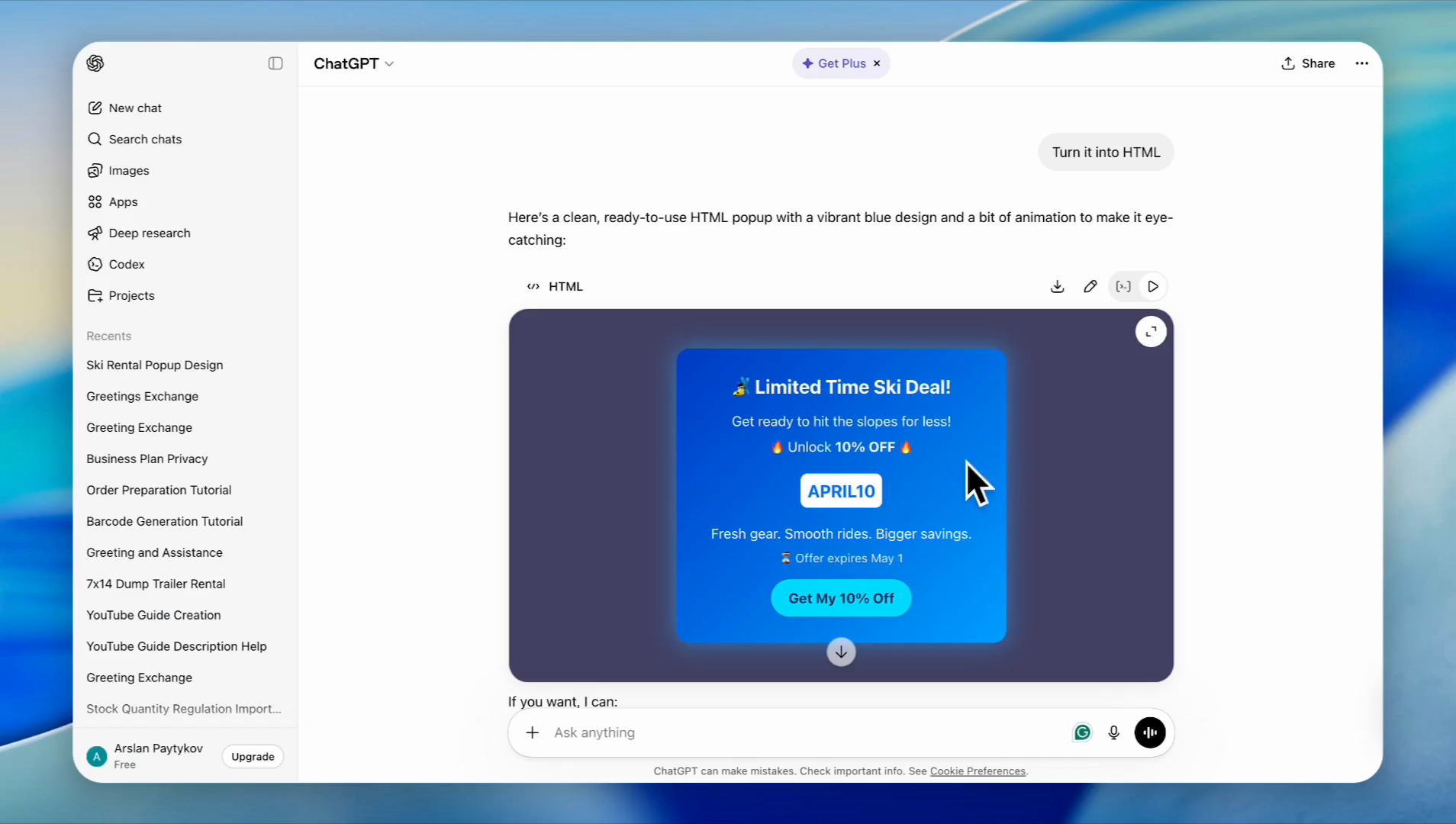Expand the HTML preview to fullscreen
The image size is (1456, 824).
point(1150,332)
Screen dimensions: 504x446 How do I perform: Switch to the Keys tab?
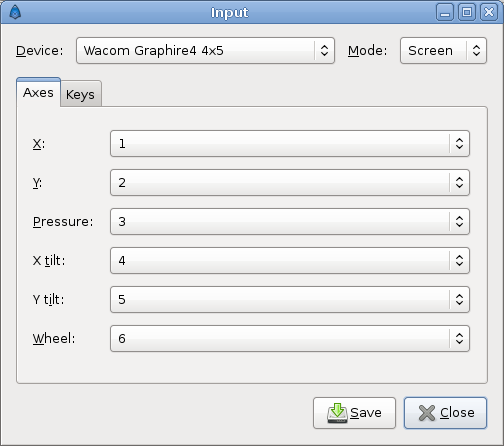pos(80,94)
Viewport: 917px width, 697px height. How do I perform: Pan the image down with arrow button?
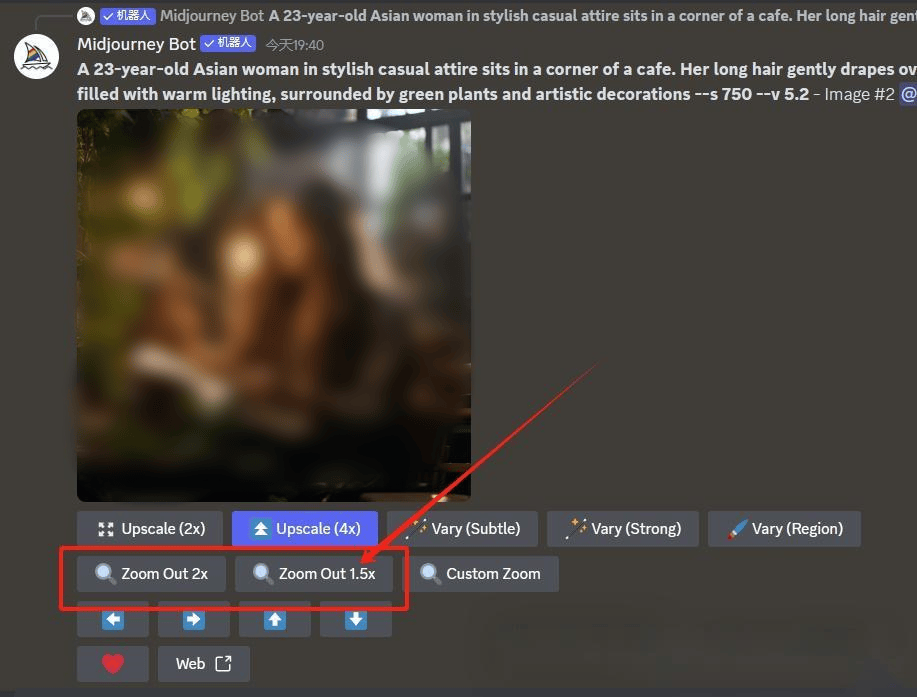coord(356,619)
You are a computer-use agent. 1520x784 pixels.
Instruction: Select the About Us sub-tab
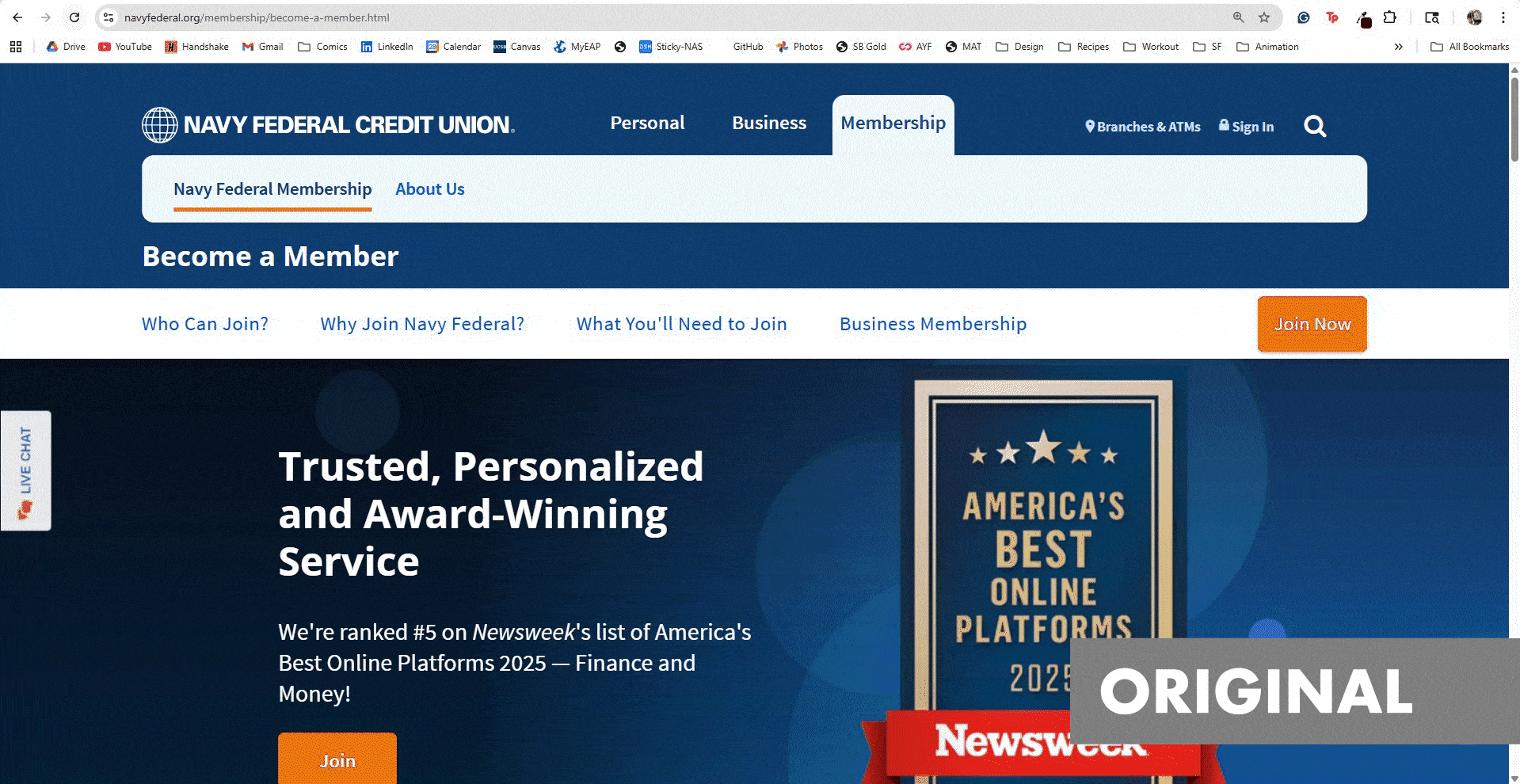pos(429,189)
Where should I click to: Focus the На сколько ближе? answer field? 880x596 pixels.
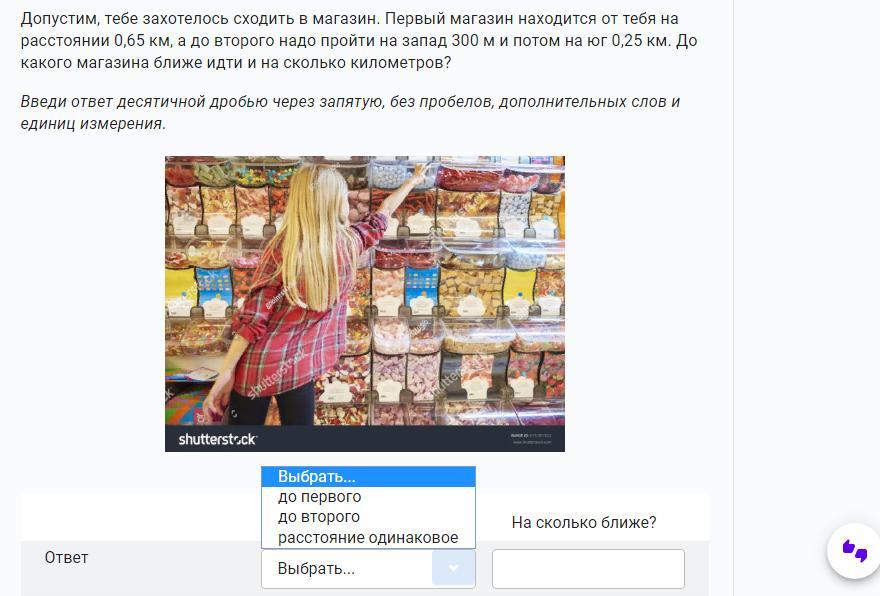[588, 569]
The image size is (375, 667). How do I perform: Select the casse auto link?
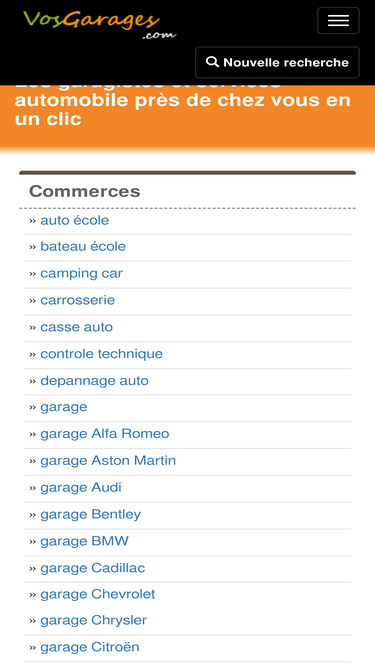coord(77,327)
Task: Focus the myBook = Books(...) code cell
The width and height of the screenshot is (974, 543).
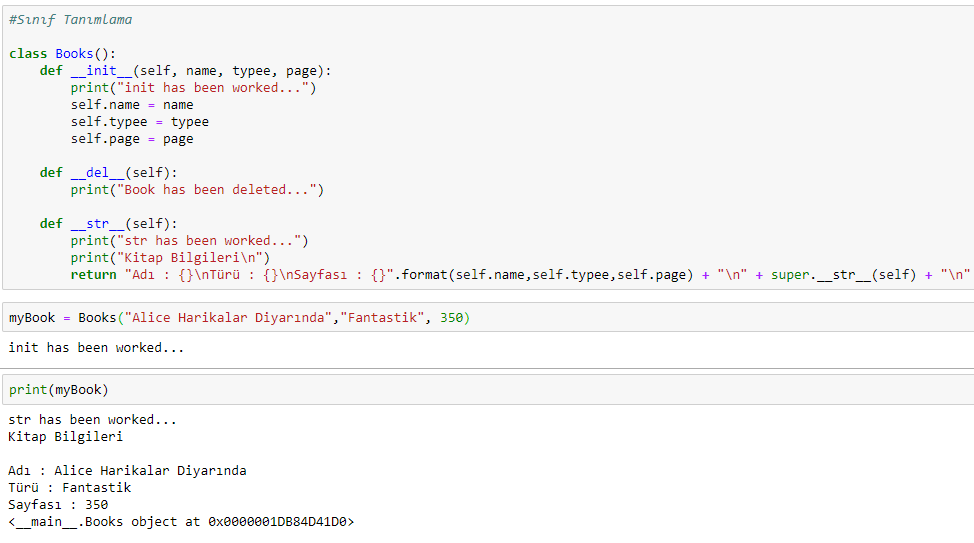Action: (x=240, y=318)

▶ _Task to complete_
Please repeat, exactly as written, only the lines from the line with "You are a computer-use" to the end of the data, leaving out every picture.

▶ _Task solution_
You are a computer-use agent. 1520x784 pixels.
Instruction: Select the About Us sub-tab
pos(429,189)
Where should I click to: Focus the На сколько ближе? answer field? 880x596 pixels.
[588, 569]
The image size is (375, 667). How do I perform: Select the casse auto link?
coord(77,327)
Task: Focus the myBook = Books(...) code cell
The width and height of the screenshot is (974, 543).
Action: (x=240, y=318)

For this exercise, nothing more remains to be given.